The park’s mission is to provide a well-maintained community to ensure that the present resident patients of the Kalaupapa Settlement may live out their lives there. The park also supports the education of present and future generations concerning Hansen’s disease or leprosy, a disease shrouded in fear and ignorance for centuries.

Suddenly, visitor interest in Kalaupapa, on the northern edge of the island, is surging. And it will likely continue to increase when the Vatican proclaims Father Damien — the 19th century priest who cared for the Hansen’s disease patients — a saint, most likely late next year. (Hansen’s disease has been curable since the development of sulfone drugs in the 1940s, and people treated with drugs aren’t contagious.)

Two dozen patients still live at the settlement, and they are anxious to celebrate Kalaupapa’s most famous resident. They would welcome pilgrims at Damien’s church and grave.

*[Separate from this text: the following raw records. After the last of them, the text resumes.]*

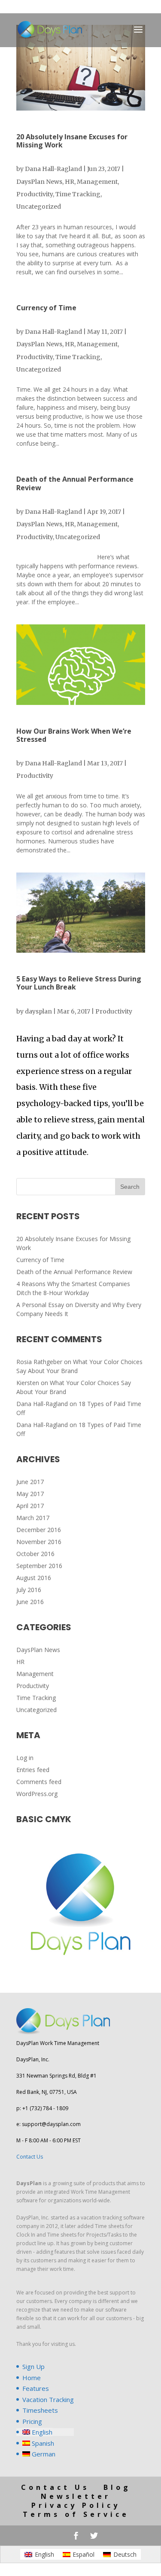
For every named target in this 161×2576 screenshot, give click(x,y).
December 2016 (38, 1530)
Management (97, 182)
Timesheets (40, 2410)
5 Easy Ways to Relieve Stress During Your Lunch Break (78, 983)
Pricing (32, 2421)
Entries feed (32, 1770)
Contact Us (29, 2156)
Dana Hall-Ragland (53, 169)
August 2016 (33, 1578)
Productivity (34, 194)
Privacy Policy (75, 2505)
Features (35, 2388)
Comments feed (38, 1782)
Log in (24, 1758)
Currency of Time (46, 307)
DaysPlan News (39, 182)
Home (31, 2377)
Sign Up (33, 2366)
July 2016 (28, 1590)
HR (69, 182)
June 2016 (30, 1602)
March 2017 (32, 1518)
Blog (117, 2487)
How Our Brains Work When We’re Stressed (73, 735)
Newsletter (76, 2496)
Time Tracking (77, 194)
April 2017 (30, 1506)
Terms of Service (76, 2514)
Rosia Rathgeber (39, 1362)
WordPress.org (37, 1794)
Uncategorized (38, 206)
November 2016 (38, 1542)
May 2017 (30, 1494)
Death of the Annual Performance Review (75, 483)
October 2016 (35, 1554)
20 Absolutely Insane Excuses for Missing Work (72, 141)
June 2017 (30, 1482)
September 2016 (39, 1566)
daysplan (38, 1011)
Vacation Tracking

On the other hand, they are wary of hordes of tourists interrupting the settlement’s serenity and desecrating the land.

Kalaupapa’s attraction for tourists comes from the story behind the Vatican’s recognition of a miracle attributed to Damien, who died in 1889 after contracting Hansen’s disease himself. An 80-year-old Catholic woman from Oahu visited Kalaupapa a decade ago and prayed at Damien’s grave after learning she had terminal cancer. In less than a year, the cancer had vanished.

This summer, Pope Benedict XVI ruled that Damien had intervened since there was no scientific explanation for her recovery.

Visitors are limited to 100 per day, and Kalaupapa can be reached only by light aircraft, mule ride or a hike of an hour or two.